---------- Extracted data ----------

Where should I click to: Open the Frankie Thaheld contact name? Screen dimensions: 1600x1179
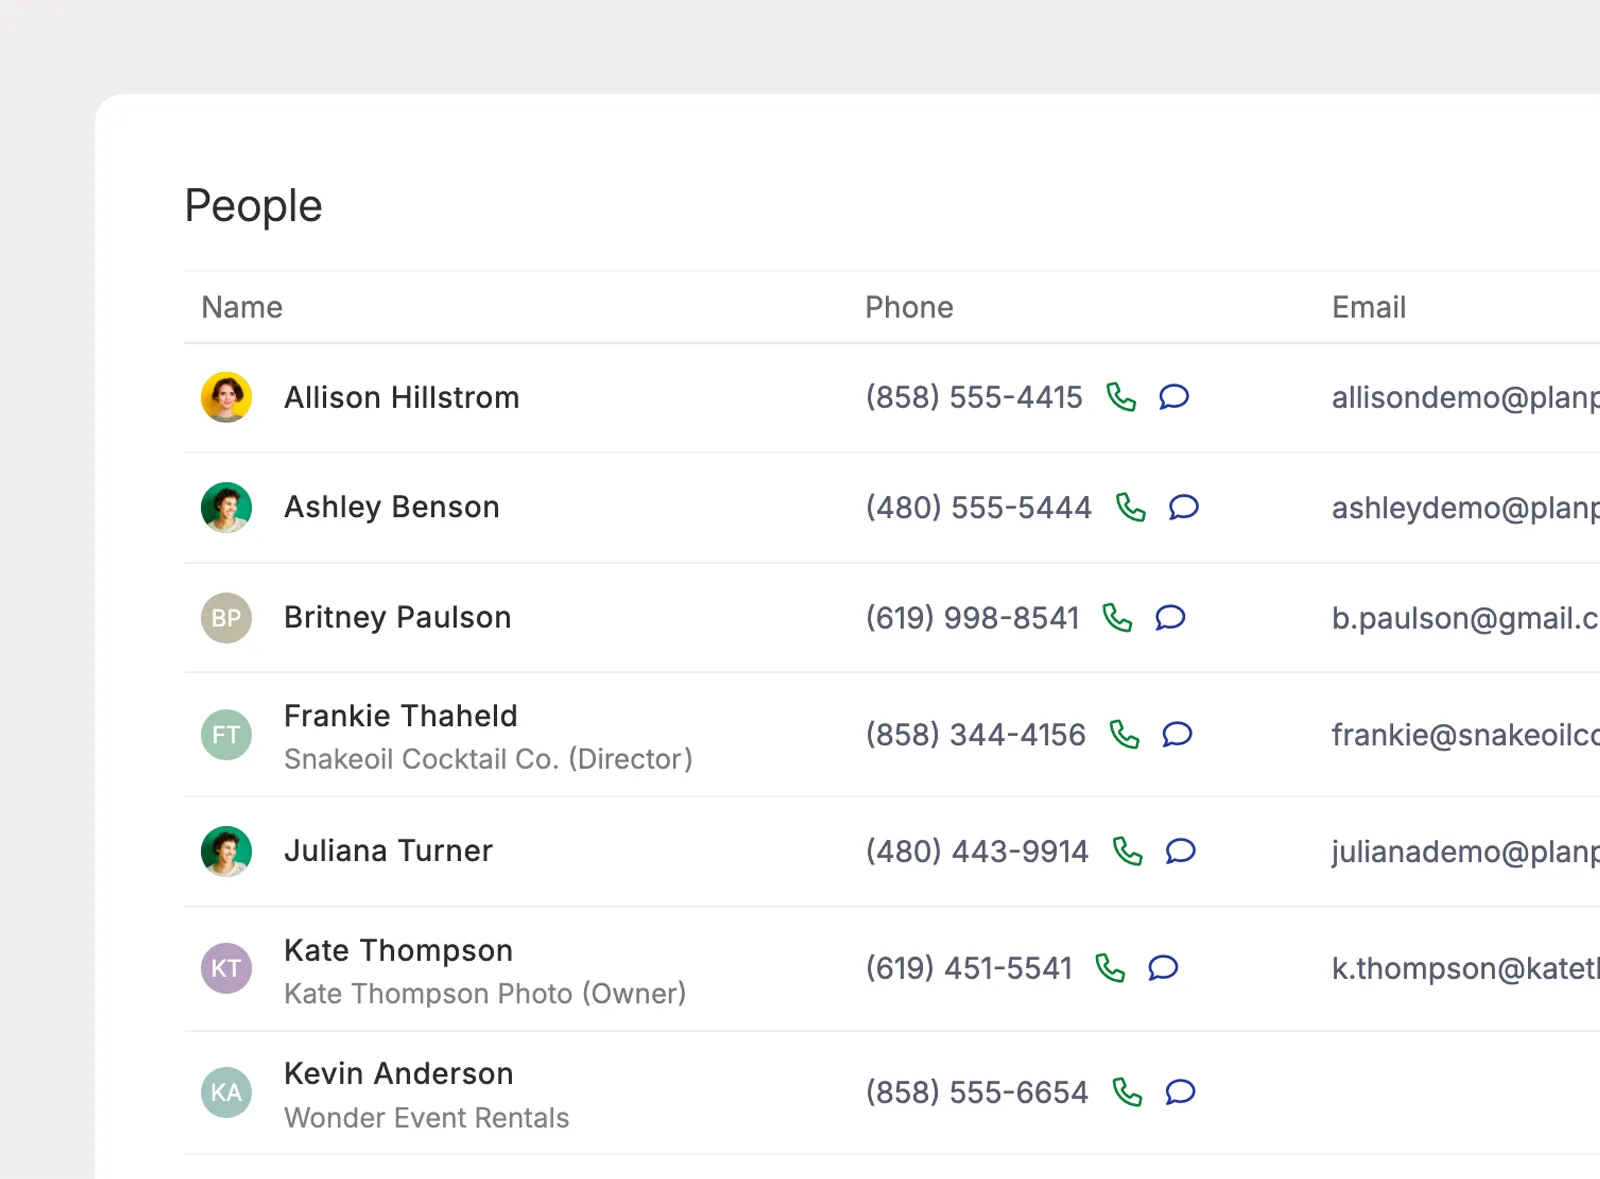pos(401,716)
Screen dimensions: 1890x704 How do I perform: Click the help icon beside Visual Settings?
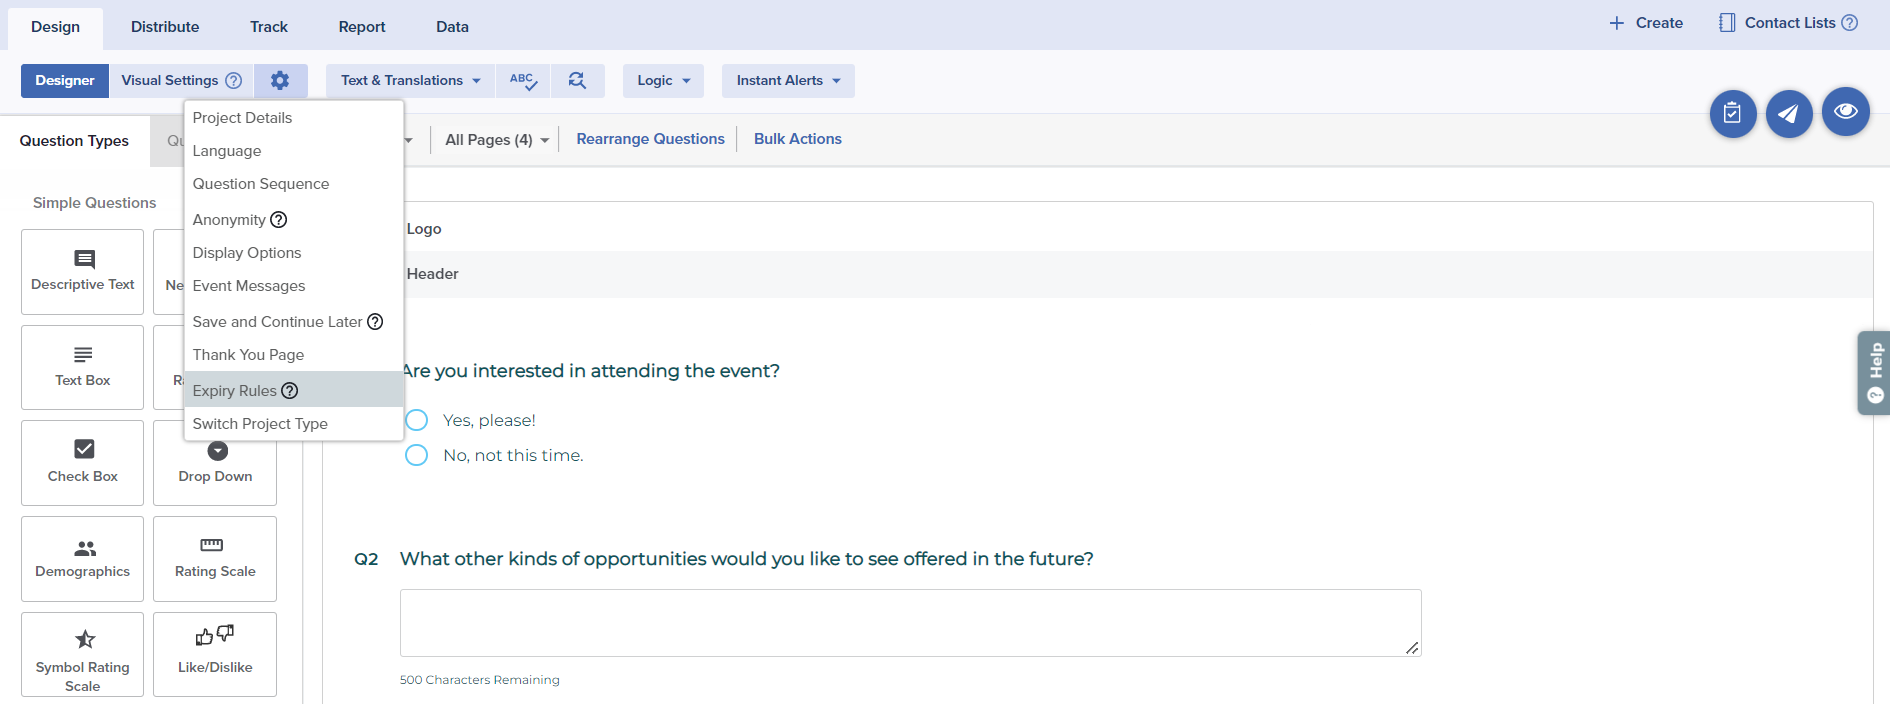(x=234, y=81)
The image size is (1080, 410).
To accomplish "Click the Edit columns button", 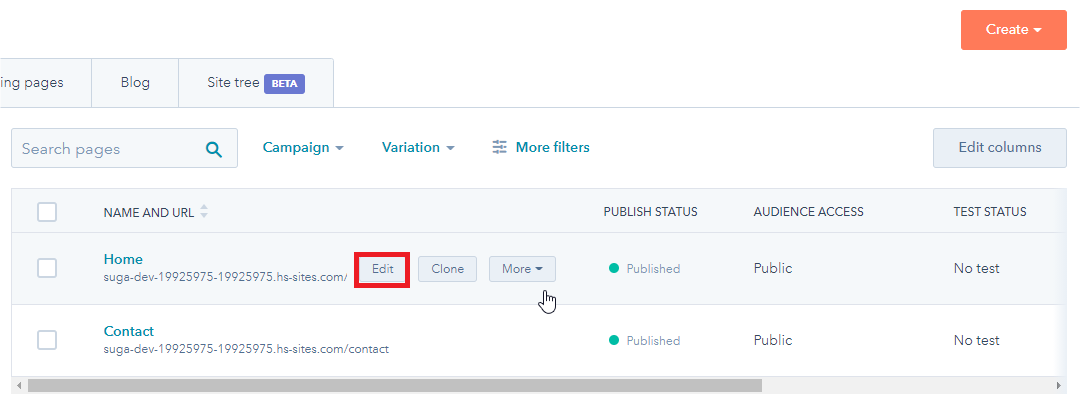I will click(999, 147).
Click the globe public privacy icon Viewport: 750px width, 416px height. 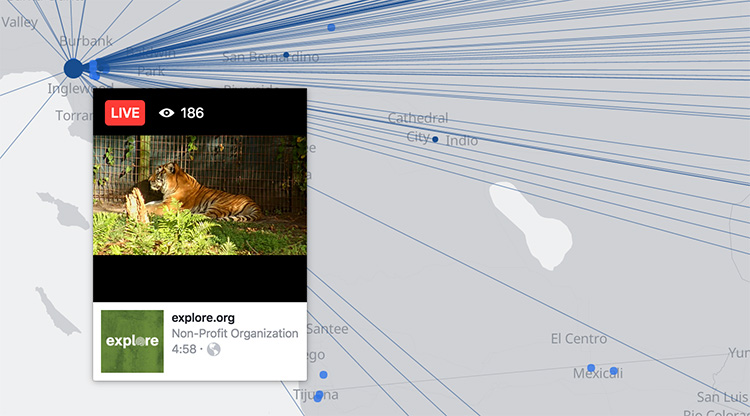(214, 350)
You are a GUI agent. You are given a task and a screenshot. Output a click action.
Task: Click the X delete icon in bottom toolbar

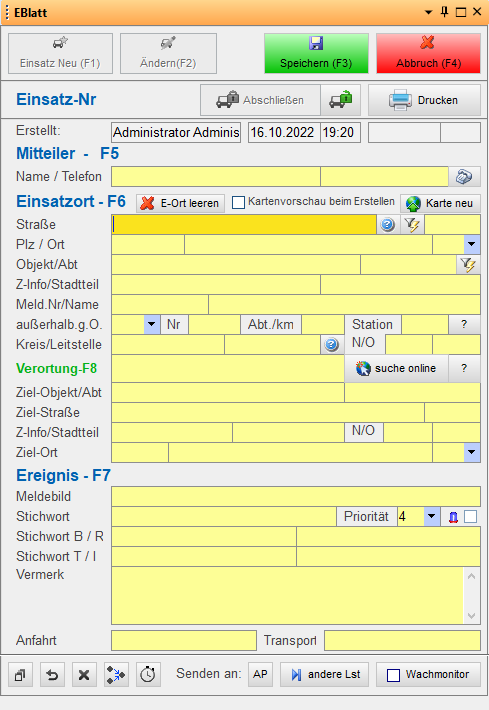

----------

Problem to solve:
Please quote exactly the run of lines that starts the entries and ends at the line containing "The image size is (1080, 410).", leaving out every picture.

Answer section:
Where should I click to: Open the Frankie Thaheld contact name? Screen dimensions: 1600x1179
pos(401,716)
Screen dimensions: 1890x704 How do I perform: Click the help icon beside Visual Settings?
(x=234, y=81)
The image size is (1080, 410).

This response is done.